§ Exercise description
Lines where the string "agent" appears are to be copied from the entries below.

___

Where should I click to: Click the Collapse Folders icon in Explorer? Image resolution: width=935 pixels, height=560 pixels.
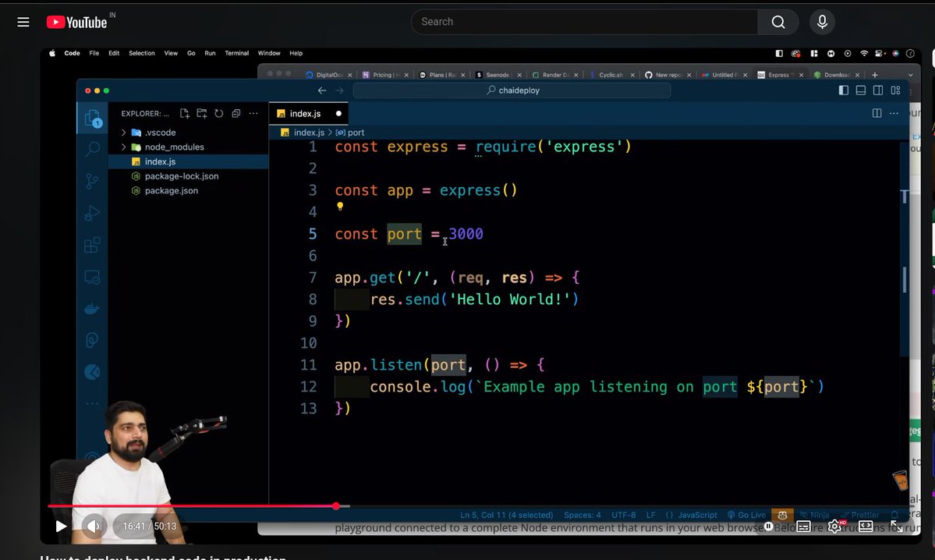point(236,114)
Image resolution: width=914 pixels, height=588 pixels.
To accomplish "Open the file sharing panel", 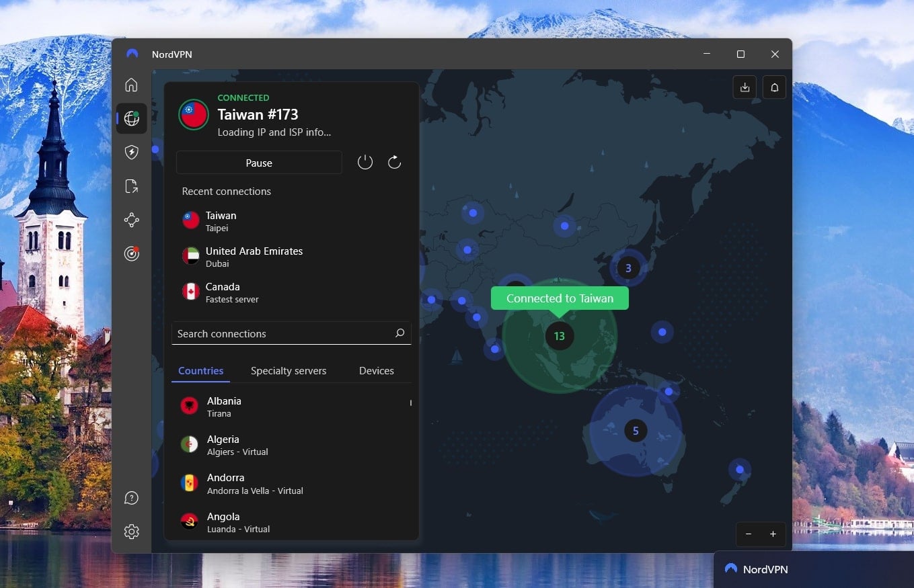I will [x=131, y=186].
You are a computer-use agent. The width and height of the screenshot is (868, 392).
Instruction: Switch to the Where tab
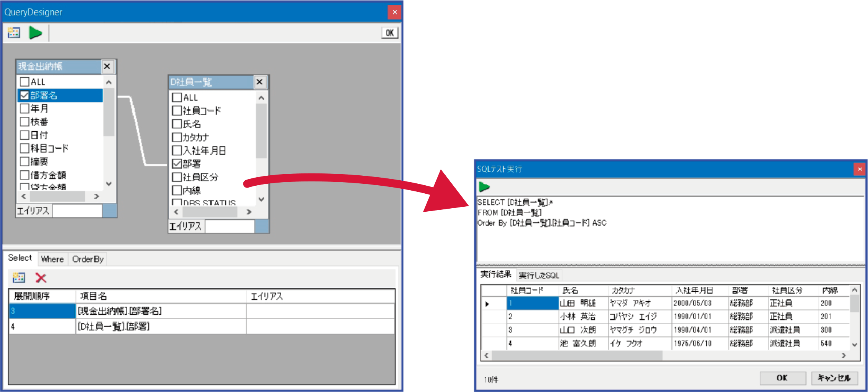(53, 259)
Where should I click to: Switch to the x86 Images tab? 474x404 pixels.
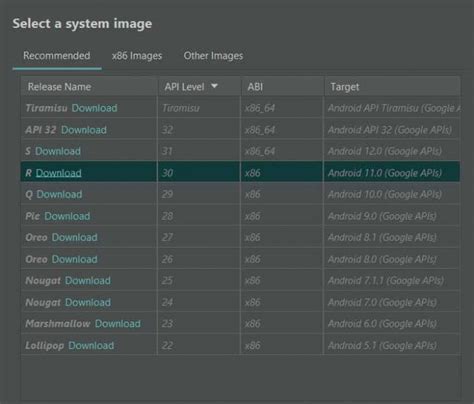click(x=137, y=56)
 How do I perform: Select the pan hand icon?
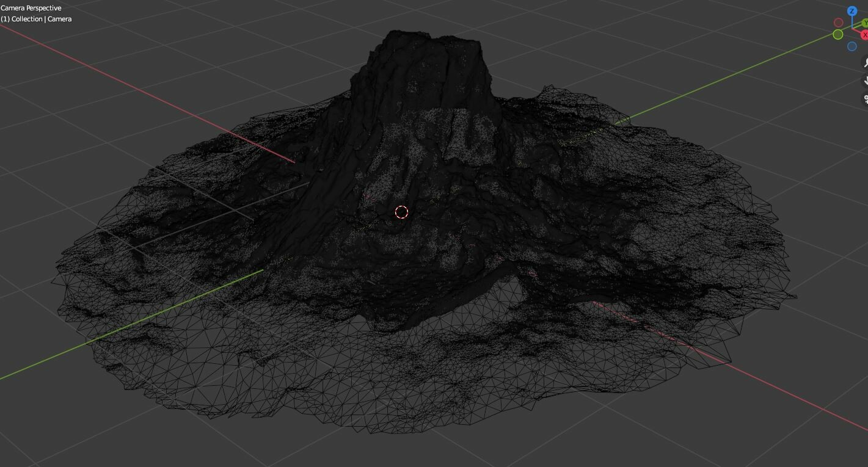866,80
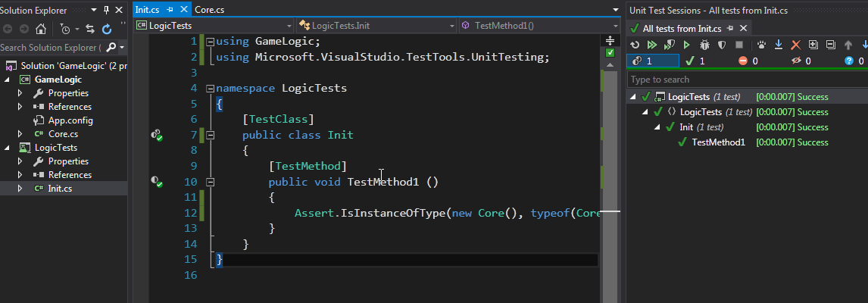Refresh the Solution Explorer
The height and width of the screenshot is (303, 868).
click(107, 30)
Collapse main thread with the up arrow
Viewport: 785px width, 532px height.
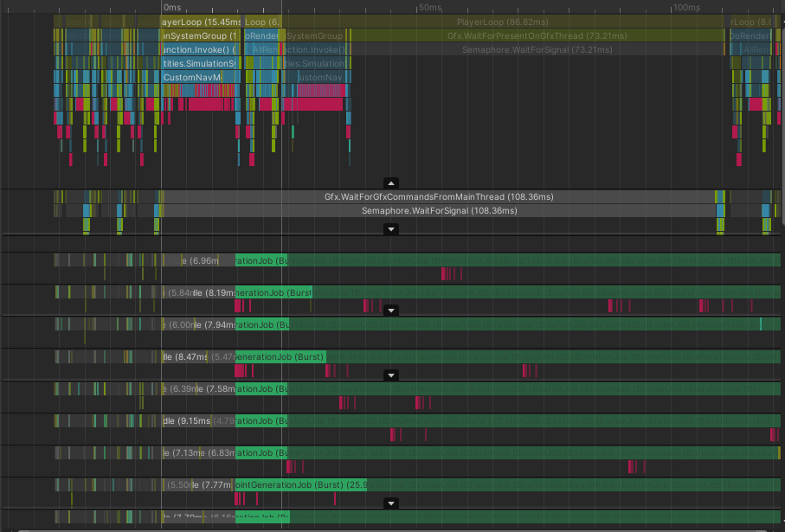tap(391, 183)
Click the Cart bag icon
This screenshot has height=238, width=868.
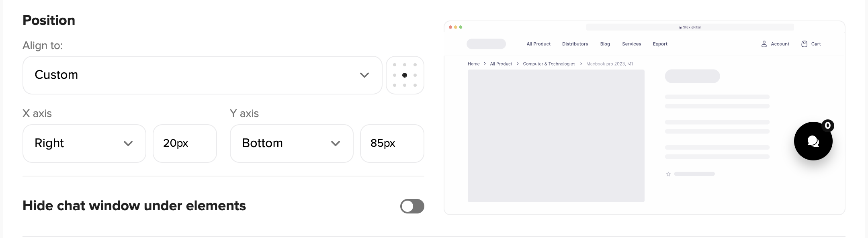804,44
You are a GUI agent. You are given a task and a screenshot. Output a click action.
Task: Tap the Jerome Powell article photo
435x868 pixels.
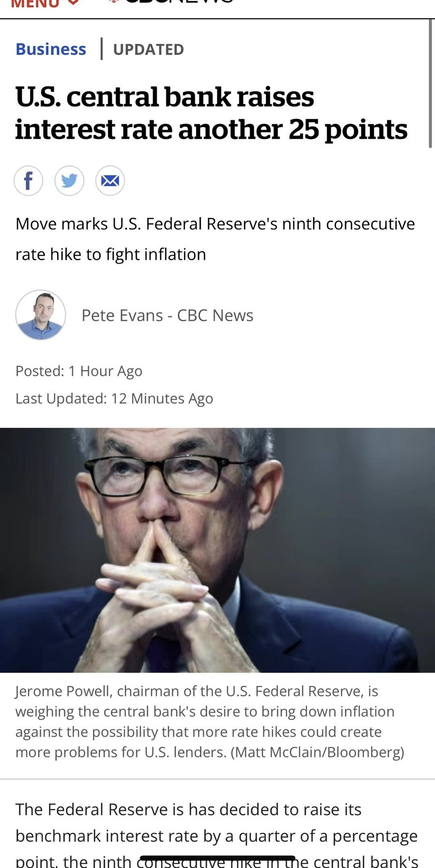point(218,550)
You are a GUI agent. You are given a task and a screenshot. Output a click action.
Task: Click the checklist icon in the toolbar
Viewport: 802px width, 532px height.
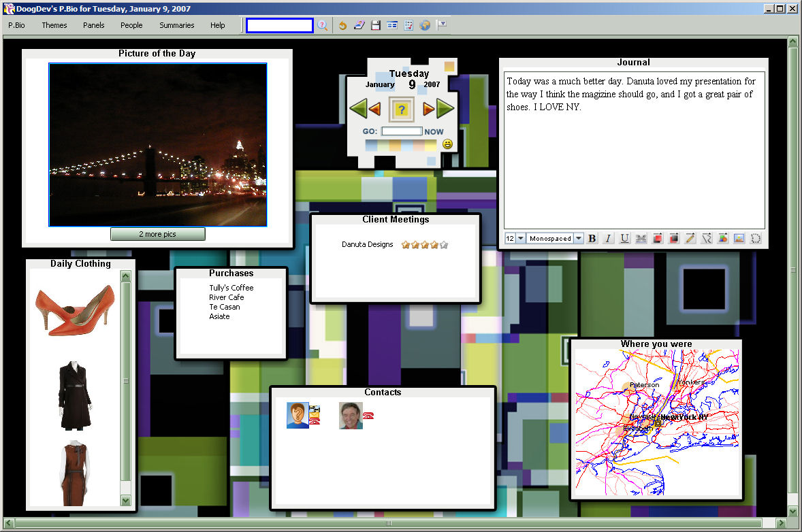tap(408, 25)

___

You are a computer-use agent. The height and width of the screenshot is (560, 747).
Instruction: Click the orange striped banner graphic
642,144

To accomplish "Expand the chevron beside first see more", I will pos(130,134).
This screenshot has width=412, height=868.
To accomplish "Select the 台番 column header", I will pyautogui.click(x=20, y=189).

___

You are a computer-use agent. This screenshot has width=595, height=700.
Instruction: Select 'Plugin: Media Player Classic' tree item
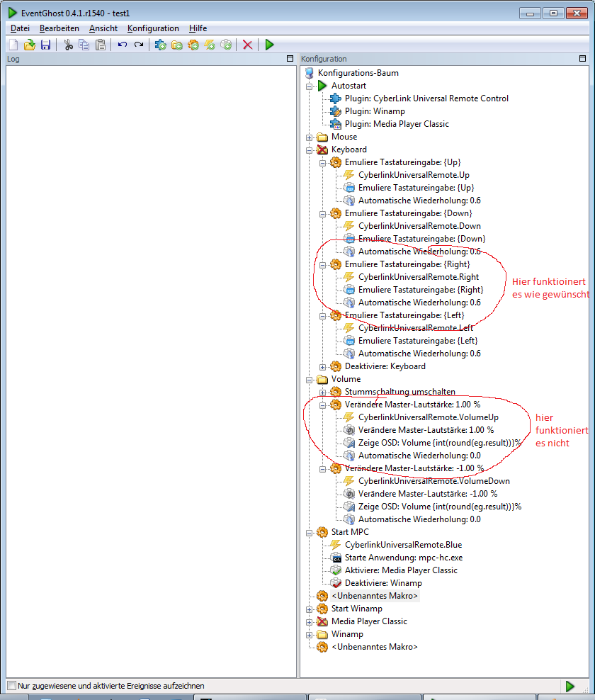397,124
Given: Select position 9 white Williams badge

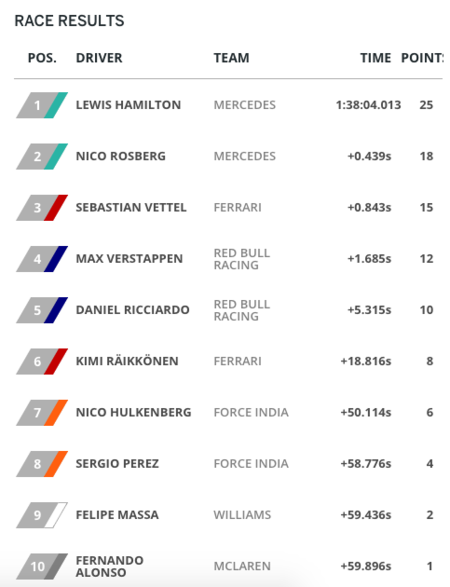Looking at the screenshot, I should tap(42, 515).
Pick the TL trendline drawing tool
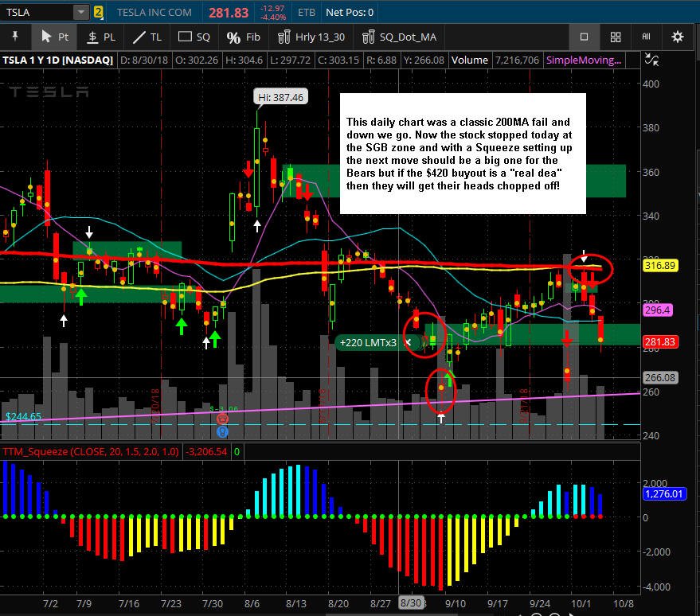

___

§ Written response
You are a computer-use agent. The width and height of the screenshot is (868, 392).
You are a GUI agent. You are given a task and a screenshot. Output a click action.
You are a GUI agent. You are given a task and a screenshot. Output a click action.
You are a computer-use agent. The height and width of the screenshot is (560, 747).
You are a computer-use agent. This screenshot has width=595, height=700.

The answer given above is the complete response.